Additionally, though China signed the United Nation Millennium Declaration, coupled with the three aid-related declarations from Paris, Accra and Busan, some parts of MDGs have never become the principles in practice that guided China’s domestic policies or foreign aid. Among all the goals that are set for MDGs, the Chinese government has demonstrated particular interest in and made great effort to the poverty alleviation, as well as the poverty-related education and health issues. The mainstream of China’s foreign aid policy toward Africa has therefore correspondingly been formulated with an extreme focus on the improvement of livelihood based on the requests of the recipient governments and also on China’s own successful experience in fast development. This uniqueness of the country’s development assistance to Africa is furthermore defended by the long history of China-Africa friendship and China’s non-membership of OECD/DAC, which make the Chinese government more confident in its relationship with Africa and in creating and prompting its own ideas about development. In the 5th Ministerial Conference of FOCAC held in July 2012, a Beijing Action Plan (2012-2015) was announced to support Africa’s peaceful development with emphasis on financing, aid, Africa integration, People-to-People exchanges, and regional peace and security. New loans with a total amount of 20 billion USD were planned in favour of Africa’s further development in infrastructure, agriculture, manufacture and small-middle sized enterprises. Additional number of Chinese agricultural technology demonstration centres was pledged, as well as more training programs, scholarships, medical teams, and cultural and vocational centres.
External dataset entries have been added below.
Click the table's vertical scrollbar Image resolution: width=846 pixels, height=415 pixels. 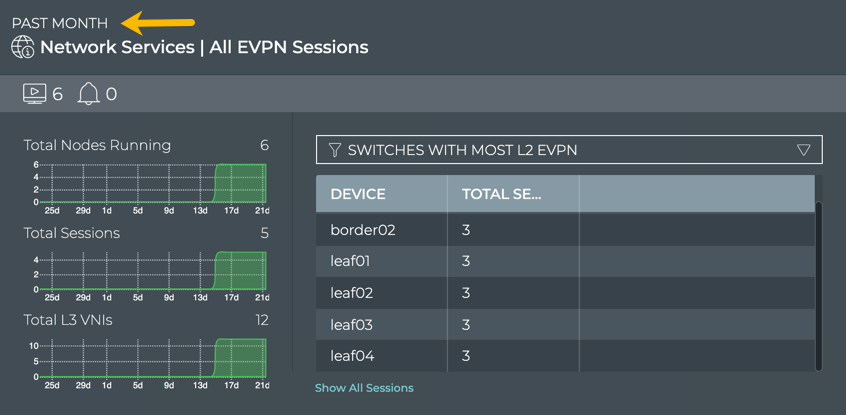[x=819, y=285]
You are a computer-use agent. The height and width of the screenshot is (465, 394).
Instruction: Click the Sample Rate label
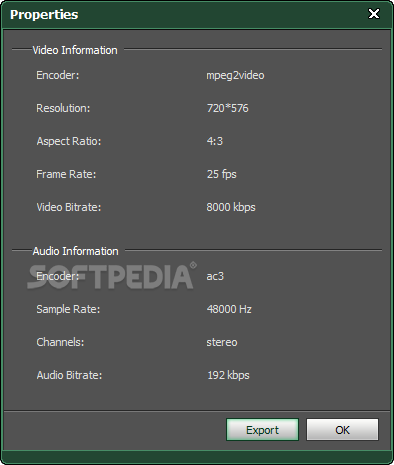click(68, 309)
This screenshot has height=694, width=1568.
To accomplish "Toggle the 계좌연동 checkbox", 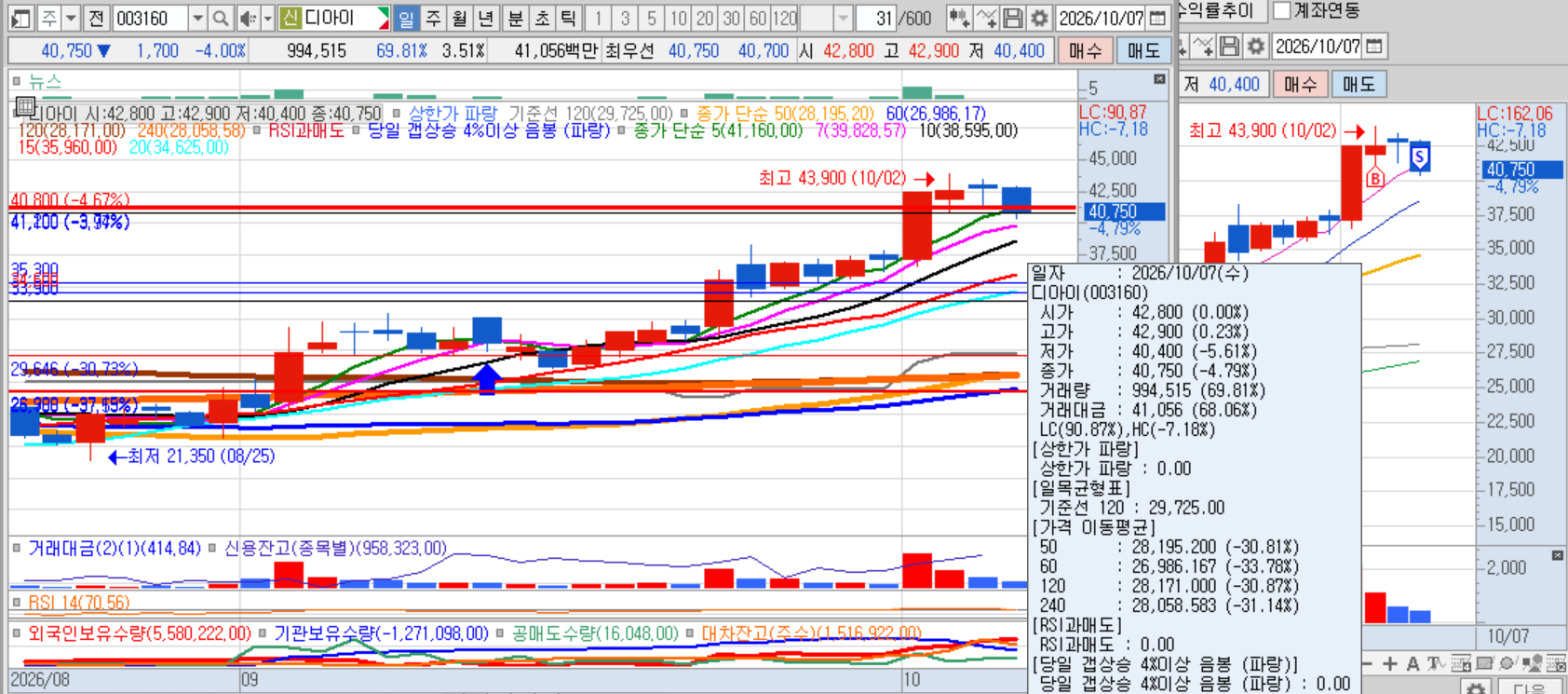I will click(x=1282, y=10).
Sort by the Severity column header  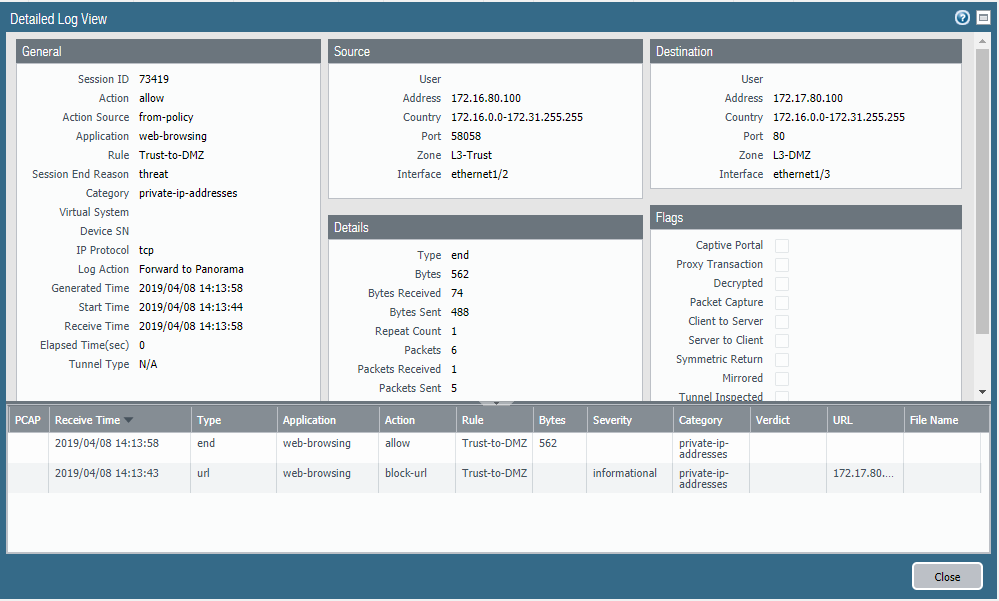pos(612,421)
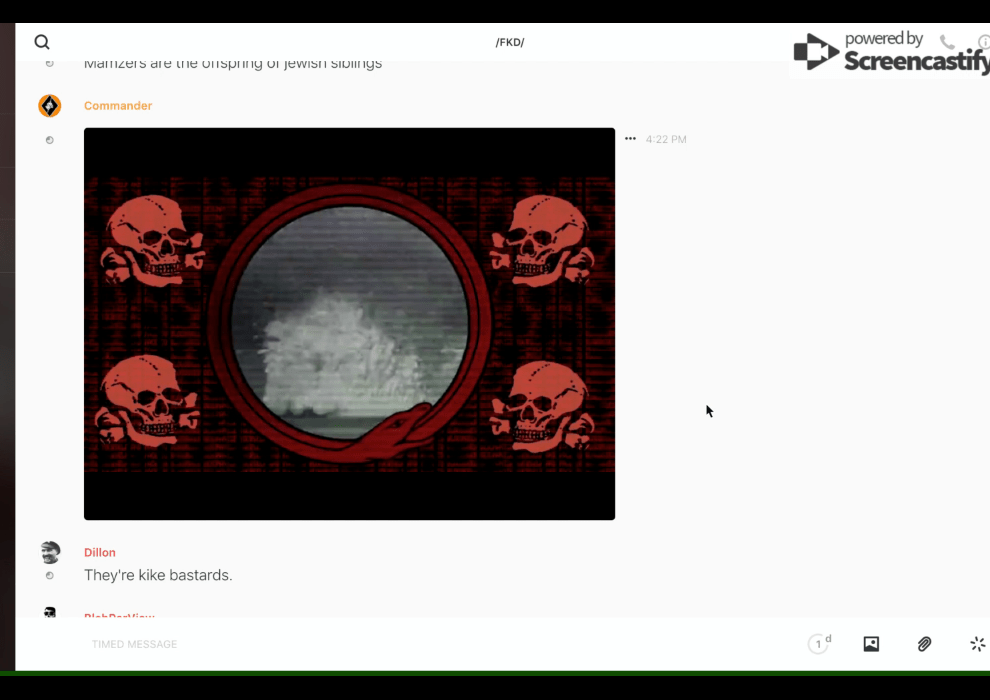Click the partially visible avatar at the bottom

[50, 612]
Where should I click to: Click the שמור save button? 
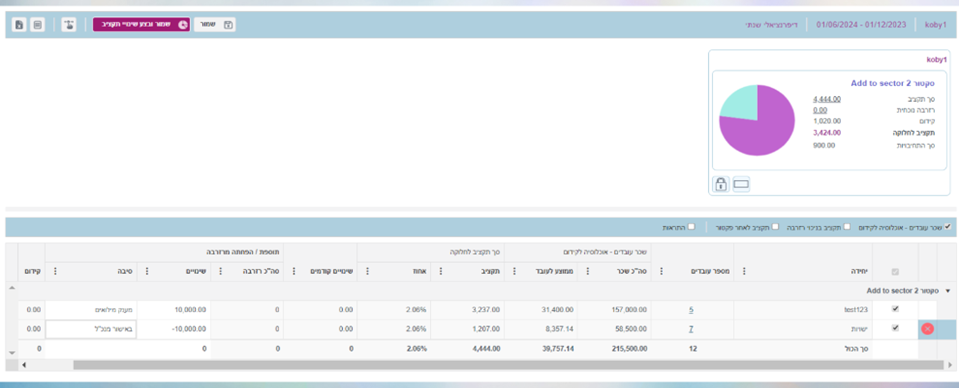[x=215, y=25]
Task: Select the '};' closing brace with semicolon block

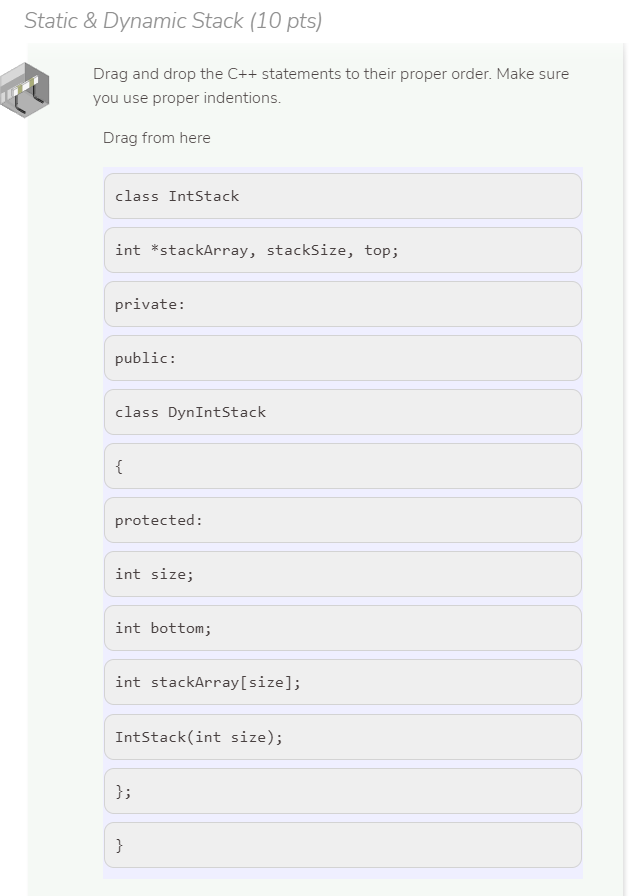Action: [342, 791]
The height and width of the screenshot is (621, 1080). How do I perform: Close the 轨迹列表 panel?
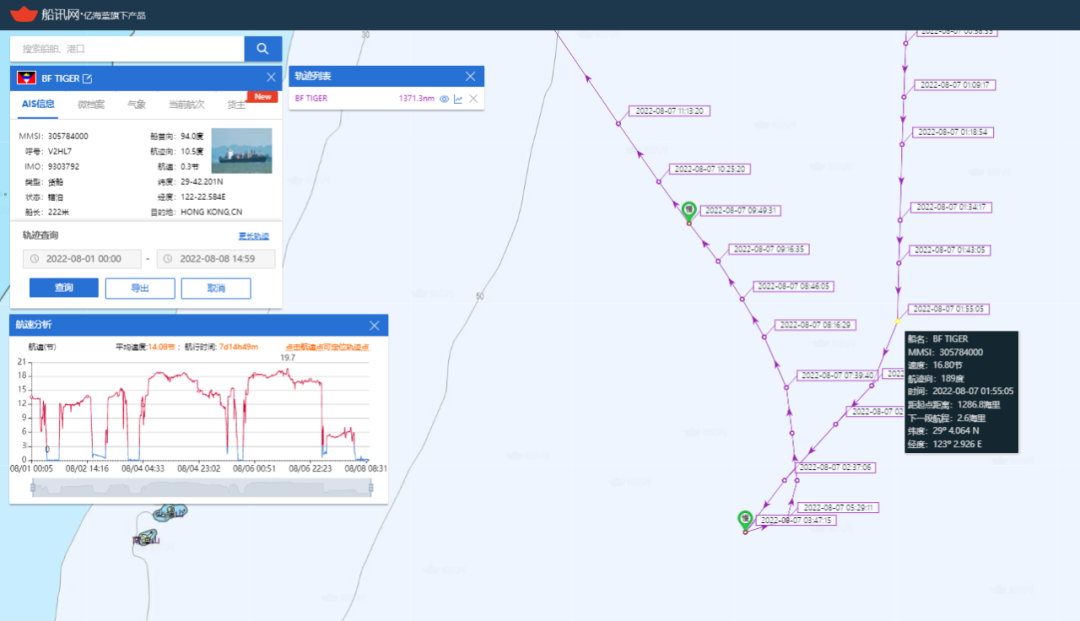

It is clear that China itself has changed so much from the time when it decided to participate in MDGs mainly as a developing and aid recipient country. With regard to the Post-2015 design, China should be prompted to take a more responsible role, as now it is the largest emerging donor and a major player in South-South cooperation and be included indisputably at the top level as a propeller for a better world other than an invited participator. There are at least three areas in the future global development design where China’s practical knowledge can exercise. First of all, the Chinese government has accumulated substantial experience in efficiently dealing with incoming foreign aid and in shaping solid partnership with different donors. China ranks one of the most successful countries that have exploited and made full use of the aid for their domestic development. The share of the experience that China acquires will unquestionably enrich the knowledge pool of international efforts to achieve aid and development effectiveness. Secondly, the high administrative efficacy and focus that Chinese governments of different levels have displayed in promoting particularly poverty alleviation, primary education and child/maternal health can serve a good example for the other countries that have failed to some extent to achieve MDGs in their jurisdictions in the last ten years. Last but not least, China’s practice of independent South-South development cooperation frameworks with Africa and other regional partners should be better studied as an alternative option from the established international aid system to lower the transactional cost either in multilateral arrangements, in financing or in the transfer of necessary technologies for urgent development goals in the future.